## TASK DETAILS
Every record here needs to be retyped exactly.

## INPUT DATA
--

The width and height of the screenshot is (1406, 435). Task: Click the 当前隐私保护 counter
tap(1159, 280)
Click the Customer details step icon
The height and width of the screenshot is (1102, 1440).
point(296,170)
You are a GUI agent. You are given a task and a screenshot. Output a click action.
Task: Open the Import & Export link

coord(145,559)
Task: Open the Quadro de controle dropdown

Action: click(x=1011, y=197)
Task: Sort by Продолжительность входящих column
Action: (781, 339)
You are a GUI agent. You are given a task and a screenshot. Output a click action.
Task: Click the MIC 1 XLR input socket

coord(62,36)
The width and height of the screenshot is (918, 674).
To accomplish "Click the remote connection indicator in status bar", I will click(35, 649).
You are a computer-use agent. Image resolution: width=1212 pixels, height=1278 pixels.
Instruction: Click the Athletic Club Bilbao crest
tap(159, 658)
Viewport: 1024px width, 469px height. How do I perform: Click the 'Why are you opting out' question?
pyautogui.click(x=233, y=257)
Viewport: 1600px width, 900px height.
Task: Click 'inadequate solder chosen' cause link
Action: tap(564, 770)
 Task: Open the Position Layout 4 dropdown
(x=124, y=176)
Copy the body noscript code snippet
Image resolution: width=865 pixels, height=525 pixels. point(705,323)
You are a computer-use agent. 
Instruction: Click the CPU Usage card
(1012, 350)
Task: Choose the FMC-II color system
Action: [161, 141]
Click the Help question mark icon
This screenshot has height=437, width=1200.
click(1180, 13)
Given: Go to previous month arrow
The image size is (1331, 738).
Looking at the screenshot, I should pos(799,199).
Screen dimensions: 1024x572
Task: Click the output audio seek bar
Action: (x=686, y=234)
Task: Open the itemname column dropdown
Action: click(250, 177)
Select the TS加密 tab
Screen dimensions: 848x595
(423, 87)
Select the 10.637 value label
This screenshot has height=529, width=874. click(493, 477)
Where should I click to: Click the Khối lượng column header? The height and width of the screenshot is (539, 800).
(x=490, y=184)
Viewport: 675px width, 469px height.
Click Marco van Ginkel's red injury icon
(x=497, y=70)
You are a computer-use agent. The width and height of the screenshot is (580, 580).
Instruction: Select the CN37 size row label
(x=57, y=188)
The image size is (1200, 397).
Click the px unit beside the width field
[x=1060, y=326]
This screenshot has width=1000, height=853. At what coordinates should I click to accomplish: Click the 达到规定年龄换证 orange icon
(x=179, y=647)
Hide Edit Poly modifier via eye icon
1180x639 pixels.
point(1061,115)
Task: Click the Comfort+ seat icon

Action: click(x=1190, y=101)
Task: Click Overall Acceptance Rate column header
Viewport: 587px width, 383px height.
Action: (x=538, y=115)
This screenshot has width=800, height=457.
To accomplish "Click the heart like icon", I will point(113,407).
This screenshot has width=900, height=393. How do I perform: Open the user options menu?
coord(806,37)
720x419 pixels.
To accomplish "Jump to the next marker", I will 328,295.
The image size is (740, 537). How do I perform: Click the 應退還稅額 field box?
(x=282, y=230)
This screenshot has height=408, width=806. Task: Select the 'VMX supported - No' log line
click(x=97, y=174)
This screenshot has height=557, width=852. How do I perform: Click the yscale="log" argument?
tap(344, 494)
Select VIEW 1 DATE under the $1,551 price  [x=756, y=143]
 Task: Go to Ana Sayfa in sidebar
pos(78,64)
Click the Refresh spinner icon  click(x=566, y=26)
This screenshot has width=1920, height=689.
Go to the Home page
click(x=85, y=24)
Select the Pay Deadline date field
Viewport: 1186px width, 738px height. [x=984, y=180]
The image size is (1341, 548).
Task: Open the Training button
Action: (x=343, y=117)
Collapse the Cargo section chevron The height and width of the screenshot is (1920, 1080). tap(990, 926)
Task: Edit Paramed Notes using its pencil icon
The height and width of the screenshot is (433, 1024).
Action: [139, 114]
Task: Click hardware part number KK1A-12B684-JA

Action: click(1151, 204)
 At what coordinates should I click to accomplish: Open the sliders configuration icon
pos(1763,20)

--

## TASK OUTPUT
The width and height of the screenshot is (1406, 435). Task: Click the 当前隐私保护 counter
tap(1159, 280)
Click the Customer details step icon
The height and width of the screenshot is (1102, 1440).
point(296,170)
You are a GUI agent. You are given a task and a screenshot. Output a click action.
Task: Open the Import & Export link

coord(145,559)
Task: Open the Quadro de controle dropdown

Action: click(x=1011, y=197)
Task: Sort by Продолжительность входящих column
Action: (781, 339)
You are a GUI agent. You are given a task and a screenshot. Output a click action.
Task: Click the MIC 1 XLR input socket

coord(62,36)
The width and height of the screenshot is (918, 674).
To accomplish "Click the remote connection indicator in status bar", I will click(35, 649).
You are a computer-use agent. Image resolution: width=1212 pixels, height=1278 pixels.
Instruction: Click the Athletic Club Bilbao crest
tap(159, 658)
Viewport: 1024px width, 469px height. How do I perform: Click the 'Why are you opting out' question?
pyautogui.click(x=233, y=257)
Viewport: 1600px width, 900px height.
Task: Click 'inadequate solder chosen' cause link
Action: tap(564, 770)
 Task: Open the Position Layout 4 dropdown
(x=124, y=176)
Copy the body noscript code snippet
Image resolution: width=865 pixels, height=525 pixels. point(705,323)
You are a computer-use agent. 
Instruction: Click the CPU Usage card
(1012, 350)
Task: Choose the FMC-II color system
Action: [161, 141]
Click the Help question mark icon
This screenshot has height=437, width=1200.
click(1180, 13)
Given: Go to previous month arrow
The image size is (1331, 738).
Looking at the screenshot, I should pos(799,199).
Screen dimensions: 1024x572
Task: Click the output audio seek bar
Action: (x=686, y=234)
Task: Open the itemname column dropdown
Action: click(250, 177)
Select the TS加密 tab
Screen dimensions: 848x595
(423, 87)
Select the 10.637 value label
This screenshot has height=529, width=874. click(493, 477)
Where should I click to: Click the Khối lượng column header? The height and width of the screenshot is (539, 800).
(x=490, y=184)
Viewport: 675px width, 469px height.
Click Marco van Ginkel's red injury icon
(x=497, y=70)
You are a computer-use agent. The width and height of the screenshot is (580, 580).
Instruction: Select the CN37 size row label
(x=57, y=188)
The image size is (1200, 397).
Click the px unit beside the width field
[x=1060, y=326]
This screenshot has width=1000, height=853. At what coordinates should I click to accomplish: Click the 达到规定年龄换证 orange icon
(x=179, y=647)
Hide Edit Poly modifier via eye icon
1180x639 pixels.
point(1061,115)
Task: Click the Comfort+ seat icon

Action: click(x=1190, y=101)
Task: Click Overall Acceptance Rate column header
Viewport: 587px width, 383px height.
Action: (x=538, y=115)
This screenshot has width=800, height=457.
To accomplish "Click the heart like icon", I will point(113,407).
This screenshot has width=900, height=393. How do I perform: Open the user options menu?
coord(806,37)
720x419 pixels.
To accomplish "Jump to the next marker", I will 328,295.
The image size is (740, 537). How do I perform: Click the 應退還稅額 field box?
(x=282, y=230)
This screenshot has height=408, width=806. Task: Select the 'VMX supported - No' log line
click(x=97, y=174)
This screenshot has height=557, width=852. How do I perform: Click the yscale="log" argument?
tap(344, 494)
Select VIEW 1 DATE under the $1,551 price  [x=756, y=143]
 Task: Go to Ana Sayfa in sidebar
pos(78,64)
Click the Refresh spinner icon  click(x=566, y=26)
This screenshot has width=1920, height=689.
Go to the Home page
click(x=85, y=24)
Select the Pay Deadline date field
Viewport: 1186px width, 738px height. [x=984, y=180]
The image size is (1341, 548).
Task: Open the Training button
Action: (x=343, y=117)
Collapse the Cargo section chevron The height and width of the screenshot is (1920, 1080). tap(990, 926)
Task: Edit Paramed Notes using its pencil icon
The height and width of the screenshot is (433, 1024).
Action: [139, 114]
Task: Click hardware part number KK1A-12B684-JA

Action: click(1151, 204)
 At what coordinates should I click to accomplish: Open the sliders configuration icon
pos(1763,20)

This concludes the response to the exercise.